To do> Your reply should consist solely of the number of lines in the data that contain "agent".

Information provided>
============================================================

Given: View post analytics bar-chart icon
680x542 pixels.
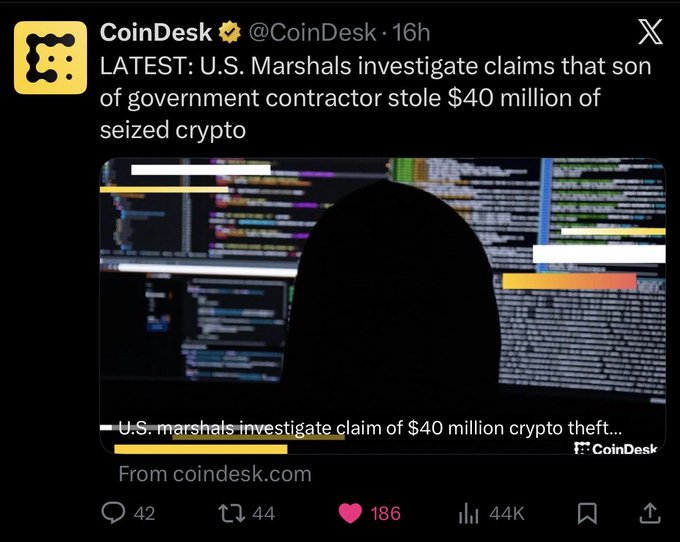Looking at the screenshot, I should [x=469, y=514].
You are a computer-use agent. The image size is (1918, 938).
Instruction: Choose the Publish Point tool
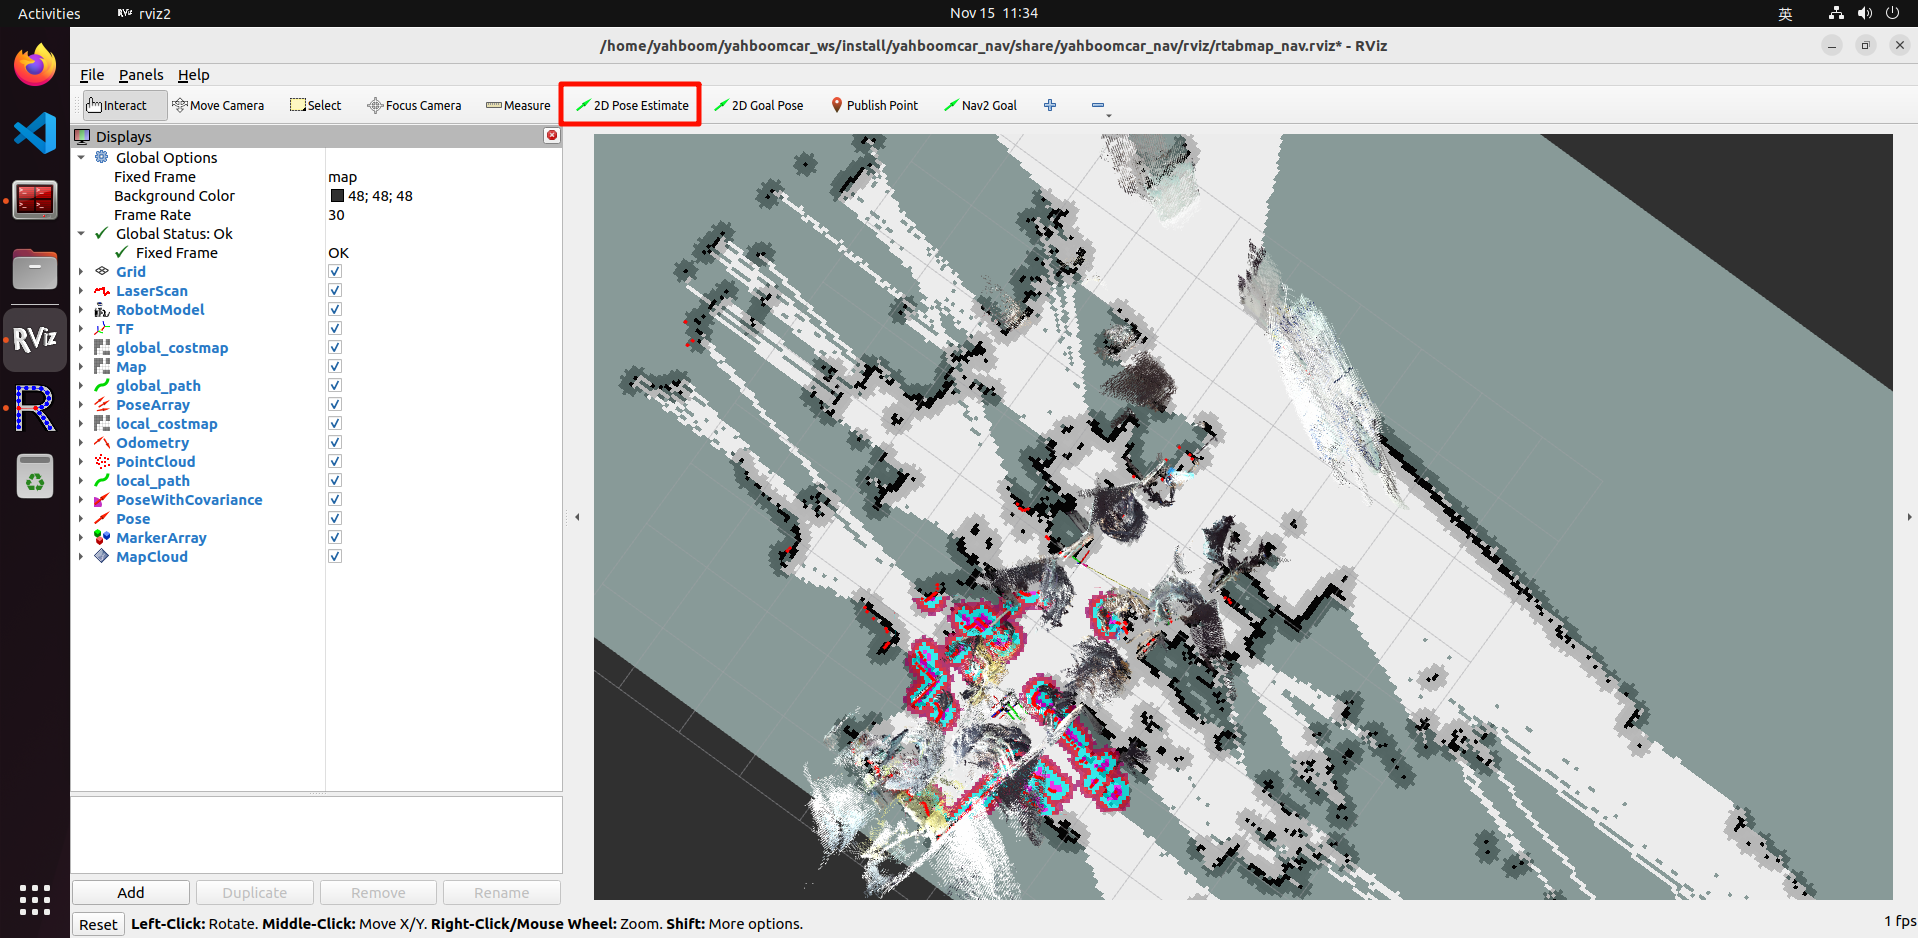point(874,105)
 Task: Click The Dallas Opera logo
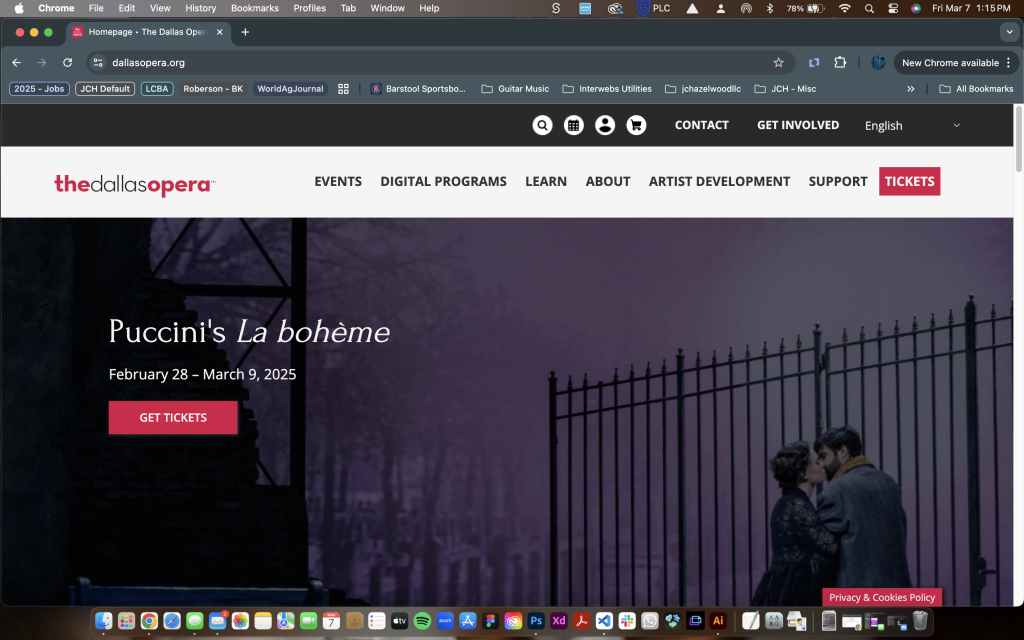click(x=134, y=183)
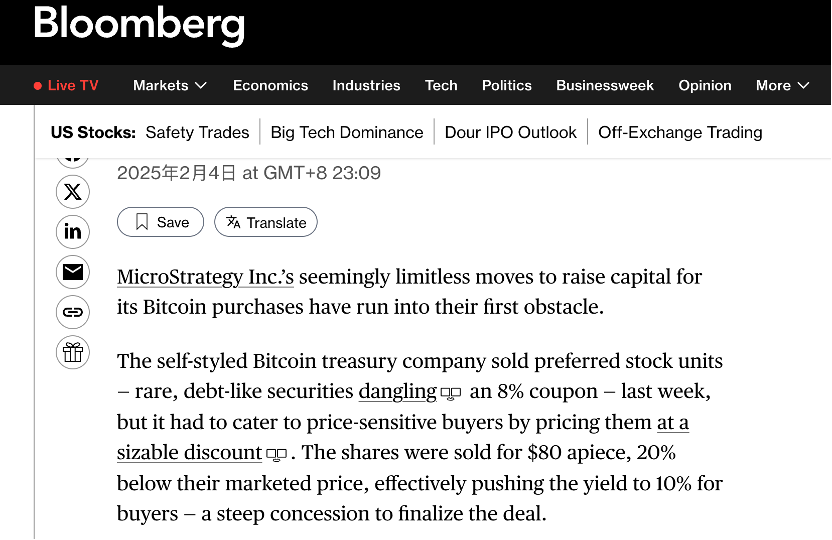Click the Bloomberg logo

tap(139, 24)
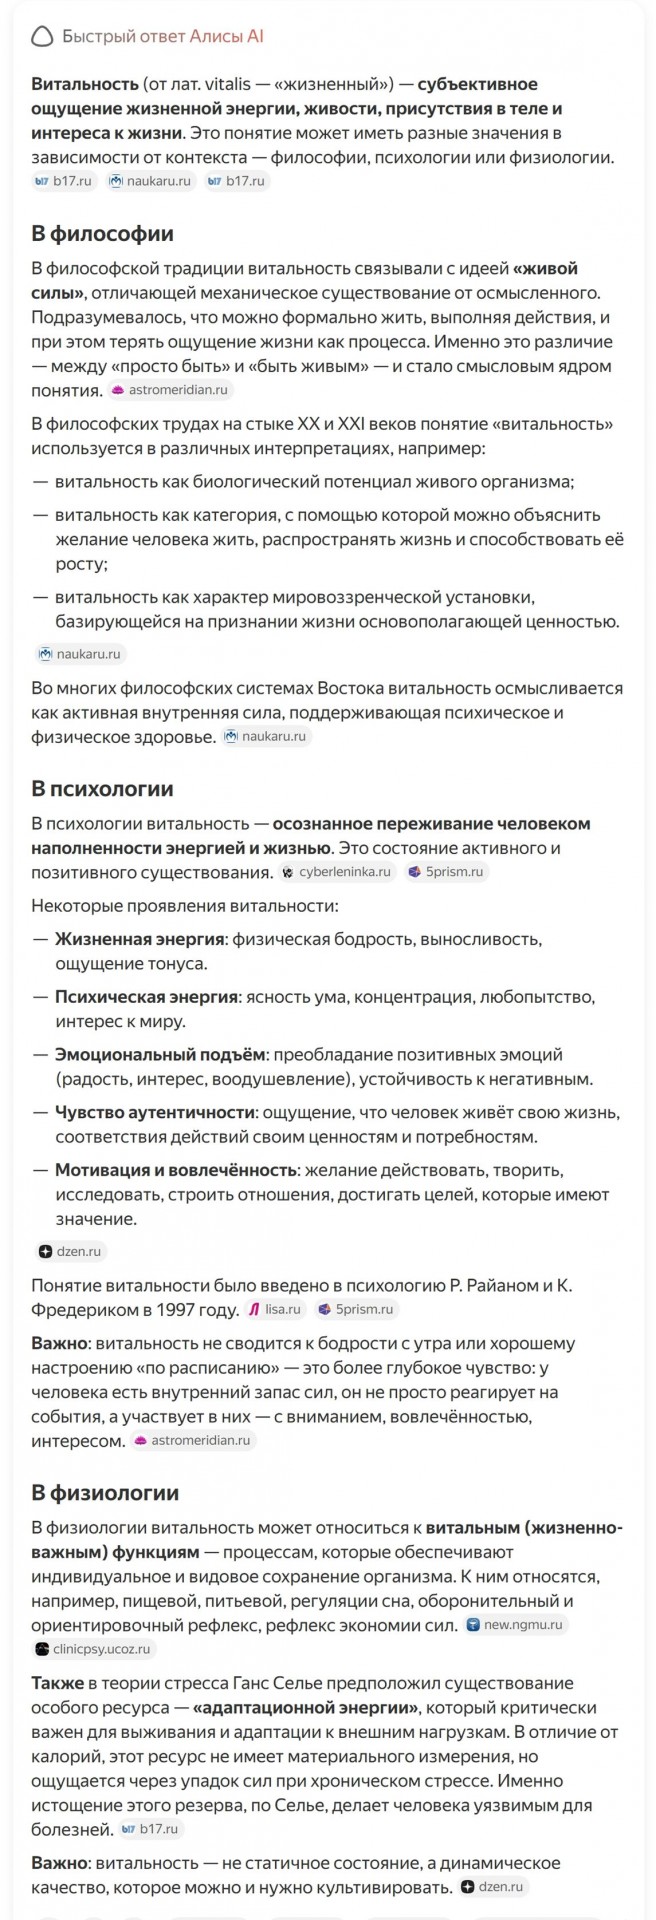656x1920 pixels.
Task: Open b17.ru source after 'уязвимым для болезней'
Action: click(x=150, y=1829)
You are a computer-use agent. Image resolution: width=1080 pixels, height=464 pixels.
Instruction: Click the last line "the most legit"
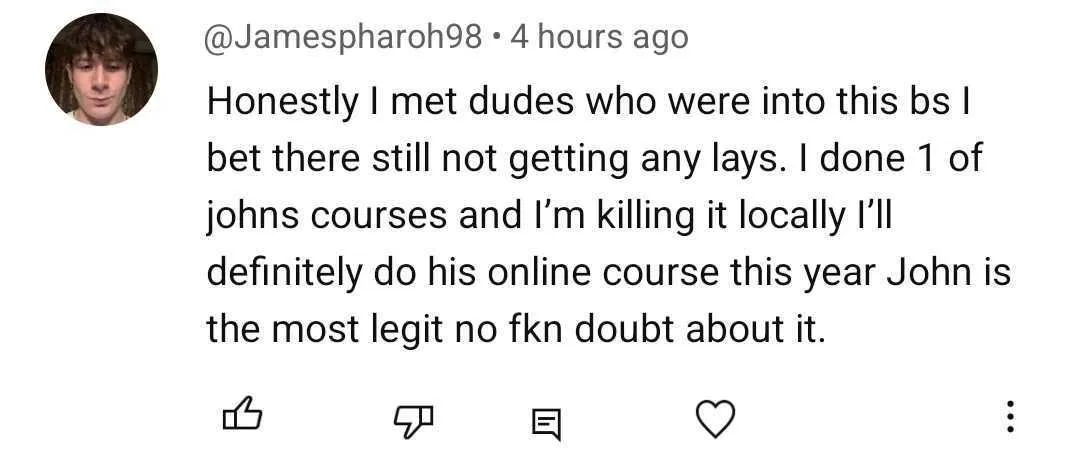(x=515, y=330)
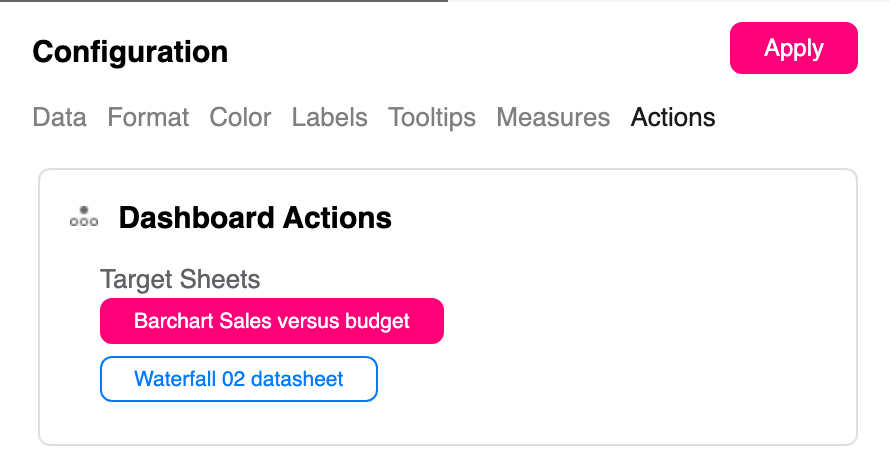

============================================================

Answer to the problem> 2